Trade Groups Argue for Preemption of State Usury Law to Assignees of Loans Originated by National Banks

The Structured Finance Industry Group, Inc. ("SFIG") and SIFMA filed an amicus brief urging the U.S. Supreme Court to grant certiorari and reverse a Second Circuit ruling that the application of state usury laws to third-party assignees is not preempted by the National Bank Act. In Midland Funding and Midland Credit Management, Inc. v. Saliha Madden, the lead plaintiff defaulted on a credit card loan made by a national bank. The loan was then sold to a collection company that raised the rate on the loan to 27% per annum, which rose above the permitted rate in New York of 25% per annum.

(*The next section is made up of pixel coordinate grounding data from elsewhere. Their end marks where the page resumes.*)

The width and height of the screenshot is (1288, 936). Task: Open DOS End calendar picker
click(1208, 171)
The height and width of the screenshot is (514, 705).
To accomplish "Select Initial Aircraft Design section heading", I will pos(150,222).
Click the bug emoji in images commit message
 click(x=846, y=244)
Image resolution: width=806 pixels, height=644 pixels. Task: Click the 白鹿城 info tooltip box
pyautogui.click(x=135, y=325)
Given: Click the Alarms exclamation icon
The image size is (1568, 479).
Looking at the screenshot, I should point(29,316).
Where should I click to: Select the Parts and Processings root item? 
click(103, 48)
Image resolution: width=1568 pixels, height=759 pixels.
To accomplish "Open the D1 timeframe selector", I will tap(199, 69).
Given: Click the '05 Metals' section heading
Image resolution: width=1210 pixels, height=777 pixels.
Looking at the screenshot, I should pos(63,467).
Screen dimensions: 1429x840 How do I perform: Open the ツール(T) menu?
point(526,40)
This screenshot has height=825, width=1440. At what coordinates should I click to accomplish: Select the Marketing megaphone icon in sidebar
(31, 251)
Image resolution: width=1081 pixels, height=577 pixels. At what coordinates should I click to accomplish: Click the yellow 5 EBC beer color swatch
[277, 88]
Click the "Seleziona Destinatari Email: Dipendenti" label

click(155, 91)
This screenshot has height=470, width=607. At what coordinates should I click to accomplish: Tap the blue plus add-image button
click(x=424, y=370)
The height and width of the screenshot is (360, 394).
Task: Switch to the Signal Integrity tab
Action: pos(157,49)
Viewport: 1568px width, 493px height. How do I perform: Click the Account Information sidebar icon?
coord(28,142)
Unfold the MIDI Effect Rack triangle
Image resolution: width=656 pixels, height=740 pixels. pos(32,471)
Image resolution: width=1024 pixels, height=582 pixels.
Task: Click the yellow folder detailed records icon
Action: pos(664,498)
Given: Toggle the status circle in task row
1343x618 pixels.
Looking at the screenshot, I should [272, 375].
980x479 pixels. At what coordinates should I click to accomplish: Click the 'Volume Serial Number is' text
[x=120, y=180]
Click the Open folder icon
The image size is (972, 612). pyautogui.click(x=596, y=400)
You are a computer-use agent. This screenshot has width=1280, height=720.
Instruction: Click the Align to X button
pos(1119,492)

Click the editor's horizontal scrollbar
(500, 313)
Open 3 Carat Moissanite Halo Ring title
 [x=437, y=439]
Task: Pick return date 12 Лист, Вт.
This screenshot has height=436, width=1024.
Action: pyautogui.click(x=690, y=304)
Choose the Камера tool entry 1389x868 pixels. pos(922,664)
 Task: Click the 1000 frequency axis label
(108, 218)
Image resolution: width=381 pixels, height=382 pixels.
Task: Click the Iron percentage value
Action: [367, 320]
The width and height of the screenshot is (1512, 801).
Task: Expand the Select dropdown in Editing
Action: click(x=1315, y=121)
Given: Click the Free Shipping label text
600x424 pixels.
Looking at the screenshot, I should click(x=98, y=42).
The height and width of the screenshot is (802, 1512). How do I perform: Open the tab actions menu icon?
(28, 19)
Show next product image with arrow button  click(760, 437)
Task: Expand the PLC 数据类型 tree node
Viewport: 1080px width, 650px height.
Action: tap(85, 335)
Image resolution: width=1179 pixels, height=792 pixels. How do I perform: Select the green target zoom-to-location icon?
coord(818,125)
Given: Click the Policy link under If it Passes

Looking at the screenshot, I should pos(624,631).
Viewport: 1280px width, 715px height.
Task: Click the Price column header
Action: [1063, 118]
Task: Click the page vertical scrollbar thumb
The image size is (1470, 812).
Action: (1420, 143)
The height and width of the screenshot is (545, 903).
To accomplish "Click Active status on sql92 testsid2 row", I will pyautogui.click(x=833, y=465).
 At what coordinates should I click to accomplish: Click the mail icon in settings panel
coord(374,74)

The industry groups asserted that the Second Circuit's opinion "threaten[ed] to upend and substantially impair the secondary loan market and, by extension, the securitizations that form a vital part of the nation's financial system." They reasoned that if state usury laws apply when bank loans are sold to non-banks, then the ability of banks to sell packages of loans into the secondary market will be constricted. The industry groups also argued that, since the decision, some secondary market investors have refused to purchase loans made to borrowers who are located in the Second Circuit. They also asserted that a "uniform rule of usury law is that the purchaser of a loan is entitled to collect the same interest rate that the loan originator was permitted to charge." By departing from this precedent, they said, the Second Circuit threatens to impair secondary loan markets substantially.

Specifically, the industry groups argued that the Second Circuit's decision:

  • has disrupted the sale of loans in the secondary loan market, which sales have included not only credit card loans, as in the matter that was before the Court, but also many other types of consumer and business loans, such as student loans, automobile loans and mortgage loans;
  • creates unwarranted potential liability for market participants that justifiably have relied on well-established principles of preemption;
  • drives up the cost of capital and limits the availability of credit to consumers and small businesses, as non-bank lenders and loan purchasers seek to reduce the impact of the decision by constructing various workarounds; and
  • poses a potential problem for the FDIC, since the ownership risks of loans will remain at federally insured banks instead of being transferred to private investors.